Les principaux opposants susceptibles de diriger une éventuelle coalition, Léopold Lopez et Julio Borges, présentaient certains problèmes. M. Lopez est maintenu en résidence surveillée depuis 2014, tandis que M. Borges vit en exil.

C’est ce dernier qui aurait suggéré Juan Guaidó, selon une source.

À la mi-décembre, M. Guaidó a effectué un voyage clandestin à Washington pour informer les autorités américaines de sa stratégie. Il a traversé la frontière avec la Colombie en secret, afin que les agents d’immigration vénézuéliens ne sachent pas qu’il avait quitté le pays et tentent possiblement d’empêcher son retour.

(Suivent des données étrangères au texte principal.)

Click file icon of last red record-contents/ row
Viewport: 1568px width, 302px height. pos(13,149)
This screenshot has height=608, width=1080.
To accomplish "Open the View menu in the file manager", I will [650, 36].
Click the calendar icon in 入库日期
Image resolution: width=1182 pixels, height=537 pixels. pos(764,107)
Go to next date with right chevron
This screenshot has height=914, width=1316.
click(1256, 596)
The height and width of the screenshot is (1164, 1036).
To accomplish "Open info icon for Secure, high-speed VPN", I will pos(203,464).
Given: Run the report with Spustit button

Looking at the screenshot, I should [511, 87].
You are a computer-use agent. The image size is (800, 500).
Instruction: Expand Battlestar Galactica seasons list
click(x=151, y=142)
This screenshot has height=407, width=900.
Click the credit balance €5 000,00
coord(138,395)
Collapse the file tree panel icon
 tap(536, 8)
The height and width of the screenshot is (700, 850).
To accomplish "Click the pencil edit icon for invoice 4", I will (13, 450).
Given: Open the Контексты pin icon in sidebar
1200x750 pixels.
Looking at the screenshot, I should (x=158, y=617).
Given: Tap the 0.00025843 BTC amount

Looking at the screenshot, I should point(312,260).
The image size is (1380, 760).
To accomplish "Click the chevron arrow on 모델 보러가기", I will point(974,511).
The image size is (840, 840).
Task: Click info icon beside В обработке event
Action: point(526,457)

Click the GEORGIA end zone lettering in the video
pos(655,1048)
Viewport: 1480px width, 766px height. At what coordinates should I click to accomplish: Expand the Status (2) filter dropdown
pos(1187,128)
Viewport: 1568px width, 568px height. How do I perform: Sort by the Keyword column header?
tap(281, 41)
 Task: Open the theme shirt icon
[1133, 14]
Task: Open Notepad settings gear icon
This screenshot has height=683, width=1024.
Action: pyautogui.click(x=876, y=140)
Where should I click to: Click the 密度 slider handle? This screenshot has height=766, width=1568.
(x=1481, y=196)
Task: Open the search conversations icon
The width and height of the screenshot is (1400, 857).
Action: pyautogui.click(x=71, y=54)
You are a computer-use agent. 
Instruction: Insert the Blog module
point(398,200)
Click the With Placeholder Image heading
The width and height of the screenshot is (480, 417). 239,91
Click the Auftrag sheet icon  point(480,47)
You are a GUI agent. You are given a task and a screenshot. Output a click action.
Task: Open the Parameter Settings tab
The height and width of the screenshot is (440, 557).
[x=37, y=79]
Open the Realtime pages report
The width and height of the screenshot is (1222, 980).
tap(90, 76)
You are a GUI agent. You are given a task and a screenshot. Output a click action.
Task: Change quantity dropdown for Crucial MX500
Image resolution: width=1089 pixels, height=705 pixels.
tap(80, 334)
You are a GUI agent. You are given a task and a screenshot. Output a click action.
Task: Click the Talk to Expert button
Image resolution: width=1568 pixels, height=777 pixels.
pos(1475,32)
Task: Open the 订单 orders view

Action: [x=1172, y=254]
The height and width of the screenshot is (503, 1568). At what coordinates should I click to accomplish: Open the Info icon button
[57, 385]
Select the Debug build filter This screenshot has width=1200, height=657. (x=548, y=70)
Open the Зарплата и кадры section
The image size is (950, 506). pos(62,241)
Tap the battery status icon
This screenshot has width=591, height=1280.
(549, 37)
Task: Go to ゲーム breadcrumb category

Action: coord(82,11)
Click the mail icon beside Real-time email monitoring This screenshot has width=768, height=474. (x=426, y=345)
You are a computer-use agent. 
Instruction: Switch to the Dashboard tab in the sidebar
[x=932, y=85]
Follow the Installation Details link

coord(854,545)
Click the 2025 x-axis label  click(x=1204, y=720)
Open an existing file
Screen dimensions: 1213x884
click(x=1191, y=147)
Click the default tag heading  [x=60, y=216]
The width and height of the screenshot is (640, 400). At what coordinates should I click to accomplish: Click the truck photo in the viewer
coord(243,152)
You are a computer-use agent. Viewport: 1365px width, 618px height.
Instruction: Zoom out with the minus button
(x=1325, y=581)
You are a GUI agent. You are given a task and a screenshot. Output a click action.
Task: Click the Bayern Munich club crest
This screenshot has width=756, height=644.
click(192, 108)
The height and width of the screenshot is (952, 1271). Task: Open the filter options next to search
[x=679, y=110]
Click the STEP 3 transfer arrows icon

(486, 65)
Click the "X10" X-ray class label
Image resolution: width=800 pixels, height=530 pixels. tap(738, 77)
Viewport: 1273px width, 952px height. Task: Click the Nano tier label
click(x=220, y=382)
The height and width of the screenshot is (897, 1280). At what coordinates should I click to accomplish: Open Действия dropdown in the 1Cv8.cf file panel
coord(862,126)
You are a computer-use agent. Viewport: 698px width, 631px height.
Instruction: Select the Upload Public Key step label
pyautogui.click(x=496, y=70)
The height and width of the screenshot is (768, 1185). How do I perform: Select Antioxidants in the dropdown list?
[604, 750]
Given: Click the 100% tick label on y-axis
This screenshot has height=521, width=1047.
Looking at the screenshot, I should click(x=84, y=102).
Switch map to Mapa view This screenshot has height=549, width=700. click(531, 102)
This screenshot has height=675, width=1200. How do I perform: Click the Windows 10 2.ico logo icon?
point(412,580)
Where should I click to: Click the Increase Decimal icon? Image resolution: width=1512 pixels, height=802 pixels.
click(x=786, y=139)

Au fil des discussions entre les factions de l’opposition vénézuélienne, celles-ci ont commencé à mettre de côté leurs divergences, rapporte une source. Bien que tout le mérite revienne aux groupes de l’opposition, indique une source, les diplomates canadiens ont pu les aider en « facilitant les conversations avec des gens qui étaient à l’extérieur et à l’intérieur du pays » avec d’autres diplomates.

Deux présidents

M. Maduro a finalement été assermenté avec le soutien de pays tels que Cuba, la Russie et la Chine.

Après que M. Guaidó se soit déclaré président par intérim, mercredi, des Vénézuéliens sont descendus dans la rue à travers le pays. En conférence de presse vendredi, Nicolas Maduro s’est dit ouvert à discuter avec l’opposition, mais a qualifié la déclaration de son adversaire d’« un acte désespéré » soutenu par le gouvernement américain.

Des responsables canadiens ont précisé que, bien que des dirigeants américains tels que le président Donald Trump, le vice-président Mike Pence et le secrétaire d’État Mike Pompeo eurent également dénoncé le régime de Maduro, il n’y a pas eu de coordination directe entre le Groupe de Lima et Washington.

En ce qui concerne les rassemblements de cette semaine, les Vénézuéliens en sont entièrement responsables.

« Ça a été complètement fait par l’opposition et leurs gens sur le terrain au Venezuela, a déclaré un représentant gouvernemental. Nous n’aurions pas pu les aider à parvenir à ce point [...] s’ils n’en avaient pas la volonté et n’étaient pas prêts à prendre le risque. »

Le cabinet du premier ministre rapporte que Justin Trudeau s’est entretenu samedi avec le président colombien, Ivan Duque Marquez. Les deux dirigeants ont réaffirmé leur soutien à M. Guaidó et se sont engagés à continuer de « promouvoir la démocratie, l’État de droit et les droits de la personne au Venezuela », notamment à travers leur travail au sein du Groupe de Lima, selon le cabinet.